-- BEGIN Recorded data --

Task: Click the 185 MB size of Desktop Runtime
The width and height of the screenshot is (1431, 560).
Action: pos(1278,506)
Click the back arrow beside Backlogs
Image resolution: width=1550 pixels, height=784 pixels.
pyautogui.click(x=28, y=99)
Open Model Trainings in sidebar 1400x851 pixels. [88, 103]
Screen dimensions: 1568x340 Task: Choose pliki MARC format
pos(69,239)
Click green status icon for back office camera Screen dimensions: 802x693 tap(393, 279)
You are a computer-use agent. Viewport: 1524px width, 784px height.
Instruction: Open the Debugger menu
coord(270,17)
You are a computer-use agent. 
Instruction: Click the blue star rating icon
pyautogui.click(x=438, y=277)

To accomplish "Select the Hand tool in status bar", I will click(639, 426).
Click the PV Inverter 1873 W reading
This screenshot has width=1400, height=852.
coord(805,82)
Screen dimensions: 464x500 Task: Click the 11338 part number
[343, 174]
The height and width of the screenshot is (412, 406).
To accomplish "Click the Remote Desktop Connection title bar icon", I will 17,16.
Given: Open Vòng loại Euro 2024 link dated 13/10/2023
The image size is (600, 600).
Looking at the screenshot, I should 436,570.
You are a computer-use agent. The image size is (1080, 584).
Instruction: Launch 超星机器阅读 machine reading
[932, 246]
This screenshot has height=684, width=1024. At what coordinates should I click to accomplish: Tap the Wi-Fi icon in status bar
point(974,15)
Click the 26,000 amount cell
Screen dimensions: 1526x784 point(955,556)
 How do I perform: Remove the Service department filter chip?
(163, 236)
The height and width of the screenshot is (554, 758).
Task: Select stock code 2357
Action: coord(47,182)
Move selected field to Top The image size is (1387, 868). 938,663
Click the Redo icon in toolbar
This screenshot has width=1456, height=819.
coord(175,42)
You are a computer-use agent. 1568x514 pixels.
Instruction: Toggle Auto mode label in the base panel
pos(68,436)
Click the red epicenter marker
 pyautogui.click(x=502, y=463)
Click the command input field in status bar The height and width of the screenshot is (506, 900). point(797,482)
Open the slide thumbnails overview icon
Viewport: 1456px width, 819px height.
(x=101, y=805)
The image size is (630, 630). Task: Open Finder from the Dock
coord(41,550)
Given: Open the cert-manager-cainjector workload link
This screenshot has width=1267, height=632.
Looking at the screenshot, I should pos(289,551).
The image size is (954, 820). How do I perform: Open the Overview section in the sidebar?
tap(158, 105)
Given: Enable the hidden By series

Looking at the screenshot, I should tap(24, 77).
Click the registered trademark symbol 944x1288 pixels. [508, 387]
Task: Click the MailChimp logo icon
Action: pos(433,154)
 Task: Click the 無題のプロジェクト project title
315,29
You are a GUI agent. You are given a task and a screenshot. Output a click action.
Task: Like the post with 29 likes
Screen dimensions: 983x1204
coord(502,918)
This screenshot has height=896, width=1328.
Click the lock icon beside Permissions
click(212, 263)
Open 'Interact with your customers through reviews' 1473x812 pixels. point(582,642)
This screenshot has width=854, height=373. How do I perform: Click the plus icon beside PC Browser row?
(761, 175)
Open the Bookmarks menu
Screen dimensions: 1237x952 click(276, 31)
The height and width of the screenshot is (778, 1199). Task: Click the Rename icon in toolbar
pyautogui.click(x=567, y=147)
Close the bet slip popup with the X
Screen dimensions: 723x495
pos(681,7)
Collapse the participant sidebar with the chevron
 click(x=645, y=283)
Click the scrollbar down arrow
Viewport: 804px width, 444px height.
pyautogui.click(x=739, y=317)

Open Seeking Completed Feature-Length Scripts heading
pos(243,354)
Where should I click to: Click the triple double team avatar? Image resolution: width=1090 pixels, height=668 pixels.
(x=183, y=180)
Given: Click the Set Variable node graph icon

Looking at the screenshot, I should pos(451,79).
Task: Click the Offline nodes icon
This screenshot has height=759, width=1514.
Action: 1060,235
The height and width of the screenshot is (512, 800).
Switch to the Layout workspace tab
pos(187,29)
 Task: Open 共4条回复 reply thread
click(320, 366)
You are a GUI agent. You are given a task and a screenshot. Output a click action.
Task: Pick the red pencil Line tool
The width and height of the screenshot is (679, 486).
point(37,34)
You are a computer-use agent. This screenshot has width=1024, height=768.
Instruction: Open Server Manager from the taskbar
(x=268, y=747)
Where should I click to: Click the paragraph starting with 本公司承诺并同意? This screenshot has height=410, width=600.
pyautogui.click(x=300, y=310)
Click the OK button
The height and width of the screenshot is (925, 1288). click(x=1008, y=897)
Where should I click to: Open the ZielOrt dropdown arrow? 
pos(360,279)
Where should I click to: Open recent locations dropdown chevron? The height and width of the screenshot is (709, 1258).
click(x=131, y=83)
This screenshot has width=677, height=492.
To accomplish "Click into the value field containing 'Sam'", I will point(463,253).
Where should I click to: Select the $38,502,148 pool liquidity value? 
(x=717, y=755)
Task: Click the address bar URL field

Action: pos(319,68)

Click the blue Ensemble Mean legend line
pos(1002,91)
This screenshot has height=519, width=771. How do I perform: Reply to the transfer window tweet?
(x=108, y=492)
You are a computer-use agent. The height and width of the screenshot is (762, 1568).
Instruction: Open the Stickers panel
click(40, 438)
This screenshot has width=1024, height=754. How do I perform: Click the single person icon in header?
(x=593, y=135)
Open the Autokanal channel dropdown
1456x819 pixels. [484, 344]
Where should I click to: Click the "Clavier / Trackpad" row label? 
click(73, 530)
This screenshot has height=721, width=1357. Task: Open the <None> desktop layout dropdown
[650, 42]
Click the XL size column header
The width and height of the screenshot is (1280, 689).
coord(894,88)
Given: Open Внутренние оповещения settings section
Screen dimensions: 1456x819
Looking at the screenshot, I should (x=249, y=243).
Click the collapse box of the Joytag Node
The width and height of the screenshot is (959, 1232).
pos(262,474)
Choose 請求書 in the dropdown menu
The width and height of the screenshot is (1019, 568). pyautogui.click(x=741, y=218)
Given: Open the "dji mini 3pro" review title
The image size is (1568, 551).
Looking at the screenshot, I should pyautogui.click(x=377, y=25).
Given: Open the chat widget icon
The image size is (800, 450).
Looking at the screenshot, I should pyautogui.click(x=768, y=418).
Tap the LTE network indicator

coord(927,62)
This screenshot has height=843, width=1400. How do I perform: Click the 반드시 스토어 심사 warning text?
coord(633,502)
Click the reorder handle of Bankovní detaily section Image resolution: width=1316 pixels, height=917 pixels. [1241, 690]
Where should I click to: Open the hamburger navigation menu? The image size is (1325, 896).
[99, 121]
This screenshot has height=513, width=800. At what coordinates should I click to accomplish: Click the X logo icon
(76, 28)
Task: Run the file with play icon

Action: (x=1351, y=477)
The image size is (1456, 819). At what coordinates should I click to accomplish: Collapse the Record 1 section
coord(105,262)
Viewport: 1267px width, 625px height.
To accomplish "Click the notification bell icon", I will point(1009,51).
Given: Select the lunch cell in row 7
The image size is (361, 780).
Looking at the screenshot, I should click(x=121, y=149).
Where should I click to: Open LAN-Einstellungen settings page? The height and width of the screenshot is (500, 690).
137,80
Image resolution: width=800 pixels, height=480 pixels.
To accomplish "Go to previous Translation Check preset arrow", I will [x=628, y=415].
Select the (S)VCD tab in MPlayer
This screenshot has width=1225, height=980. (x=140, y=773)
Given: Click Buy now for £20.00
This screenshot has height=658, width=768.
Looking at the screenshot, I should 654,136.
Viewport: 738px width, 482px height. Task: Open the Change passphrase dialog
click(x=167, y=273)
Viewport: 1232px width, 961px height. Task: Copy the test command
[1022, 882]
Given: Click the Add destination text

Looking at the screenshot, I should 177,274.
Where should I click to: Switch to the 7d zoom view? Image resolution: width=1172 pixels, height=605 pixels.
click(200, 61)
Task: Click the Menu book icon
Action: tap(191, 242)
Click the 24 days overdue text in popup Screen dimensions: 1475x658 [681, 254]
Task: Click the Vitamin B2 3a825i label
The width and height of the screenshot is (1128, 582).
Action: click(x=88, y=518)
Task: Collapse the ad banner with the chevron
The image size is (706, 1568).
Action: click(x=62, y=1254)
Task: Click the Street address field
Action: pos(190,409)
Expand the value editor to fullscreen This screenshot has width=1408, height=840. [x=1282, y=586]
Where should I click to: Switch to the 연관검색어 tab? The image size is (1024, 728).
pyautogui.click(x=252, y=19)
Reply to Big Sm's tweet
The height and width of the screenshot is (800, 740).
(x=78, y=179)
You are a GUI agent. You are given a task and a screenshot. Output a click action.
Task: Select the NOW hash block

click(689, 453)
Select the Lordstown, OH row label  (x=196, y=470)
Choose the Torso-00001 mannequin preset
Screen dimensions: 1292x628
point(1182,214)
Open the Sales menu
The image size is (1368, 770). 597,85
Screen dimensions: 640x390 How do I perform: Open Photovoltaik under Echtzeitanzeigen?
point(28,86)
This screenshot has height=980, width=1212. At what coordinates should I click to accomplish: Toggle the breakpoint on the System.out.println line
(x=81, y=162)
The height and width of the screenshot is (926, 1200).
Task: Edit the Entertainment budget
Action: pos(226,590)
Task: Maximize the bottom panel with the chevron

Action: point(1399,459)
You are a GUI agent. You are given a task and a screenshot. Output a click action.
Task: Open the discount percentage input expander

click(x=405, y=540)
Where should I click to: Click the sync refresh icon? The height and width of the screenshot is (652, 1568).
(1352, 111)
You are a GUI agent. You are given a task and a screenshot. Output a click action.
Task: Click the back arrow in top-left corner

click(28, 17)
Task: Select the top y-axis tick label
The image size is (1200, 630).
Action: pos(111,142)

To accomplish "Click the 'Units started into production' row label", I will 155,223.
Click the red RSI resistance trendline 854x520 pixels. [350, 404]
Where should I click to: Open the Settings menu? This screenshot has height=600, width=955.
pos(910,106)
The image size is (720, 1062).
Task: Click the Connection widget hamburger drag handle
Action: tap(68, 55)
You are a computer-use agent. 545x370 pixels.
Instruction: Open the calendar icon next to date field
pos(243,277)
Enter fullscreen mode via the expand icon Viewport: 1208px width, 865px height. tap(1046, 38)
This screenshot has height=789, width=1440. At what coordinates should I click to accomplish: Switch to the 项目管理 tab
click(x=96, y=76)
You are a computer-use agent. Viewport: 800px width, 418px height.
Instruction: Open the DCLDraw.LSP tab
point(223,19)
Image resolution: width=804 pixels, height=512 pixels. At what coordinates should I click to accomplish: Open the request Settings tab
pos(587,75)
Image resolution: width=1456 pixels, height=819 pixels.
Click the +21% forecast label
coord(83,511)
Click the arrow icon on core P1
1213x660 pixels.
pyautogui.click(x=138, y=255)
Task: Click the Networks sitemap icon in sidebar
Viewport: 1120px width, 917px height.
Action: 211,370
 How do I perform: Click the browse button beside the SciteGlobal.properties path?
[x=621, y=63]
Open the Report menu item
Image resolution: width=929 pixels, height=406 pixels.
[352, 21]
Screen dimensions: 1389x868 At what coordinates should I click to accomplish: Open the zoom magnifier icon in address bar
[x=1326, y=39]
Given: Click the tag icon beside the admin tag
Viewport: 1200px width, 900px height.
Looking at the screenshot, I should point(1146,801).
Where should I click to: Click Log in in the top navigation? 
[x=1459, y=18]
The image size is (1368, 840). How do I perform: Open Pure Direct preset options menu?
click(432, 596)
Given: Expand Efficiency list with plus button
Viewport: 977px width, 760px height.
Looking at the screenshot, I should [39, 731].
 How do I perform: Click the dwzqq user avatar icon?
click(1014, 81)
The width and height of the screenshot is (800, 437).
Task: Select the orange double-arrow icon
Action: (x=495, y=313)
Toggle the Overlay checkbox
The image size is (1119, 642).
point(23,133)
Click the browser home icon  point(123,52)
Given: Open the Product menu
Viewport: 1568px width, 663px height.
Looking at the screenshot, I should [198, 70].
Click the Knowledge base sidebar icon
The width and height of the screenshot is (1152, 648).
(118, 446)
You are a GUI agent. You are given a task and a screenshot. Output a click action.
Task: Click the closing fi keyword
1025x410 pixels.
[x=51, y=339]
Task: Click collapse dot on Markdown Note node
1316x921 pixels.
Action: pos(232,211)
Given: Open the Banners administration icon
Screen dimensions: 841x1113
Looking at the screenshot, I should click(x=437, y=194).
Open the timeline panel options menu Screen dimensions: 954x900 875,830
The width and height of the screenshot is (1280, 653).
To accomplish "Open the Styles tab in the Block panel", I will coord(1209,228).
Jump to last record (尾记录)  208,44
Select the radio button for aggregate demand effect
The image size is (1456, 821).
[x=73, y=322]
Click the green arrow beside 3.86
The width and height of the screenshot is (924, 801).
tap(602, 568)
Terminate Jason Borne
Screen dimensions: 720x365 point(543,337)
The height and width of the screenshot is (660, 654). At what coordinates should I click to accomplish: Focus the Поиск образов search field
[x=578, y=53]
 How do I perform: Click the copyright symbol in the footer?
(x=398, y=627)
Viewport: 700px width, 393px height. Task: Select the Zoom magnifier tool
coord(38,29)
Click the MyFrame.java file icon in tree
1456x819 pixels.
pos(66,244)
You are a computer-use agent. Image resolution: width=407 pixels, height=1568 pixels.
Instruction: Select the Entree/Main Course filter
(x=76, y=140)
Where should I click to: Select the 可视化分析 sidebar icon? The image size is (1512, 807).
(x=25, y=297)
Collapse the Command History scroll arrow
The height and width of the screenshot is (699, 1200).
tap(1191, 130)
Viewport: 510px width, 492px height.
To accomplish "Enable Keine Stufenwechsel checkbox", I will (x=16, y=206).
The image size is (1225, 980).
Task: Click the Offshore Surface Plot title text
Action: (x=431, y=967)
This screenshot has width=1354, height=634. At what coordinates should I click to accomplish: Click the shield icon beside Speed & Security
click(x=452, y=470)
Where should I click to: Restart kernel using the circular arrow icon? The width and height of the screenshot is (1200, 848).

-- END Recorded data --

Given exercise :: Return every line of the records that contains the string "link", treating upper and lower case as distinct.

Output of the exercise ::
Given: Open Vòng loại Euro 2024 link dated 13/10/2023
Given: Open the cert-manager-cainjector workload link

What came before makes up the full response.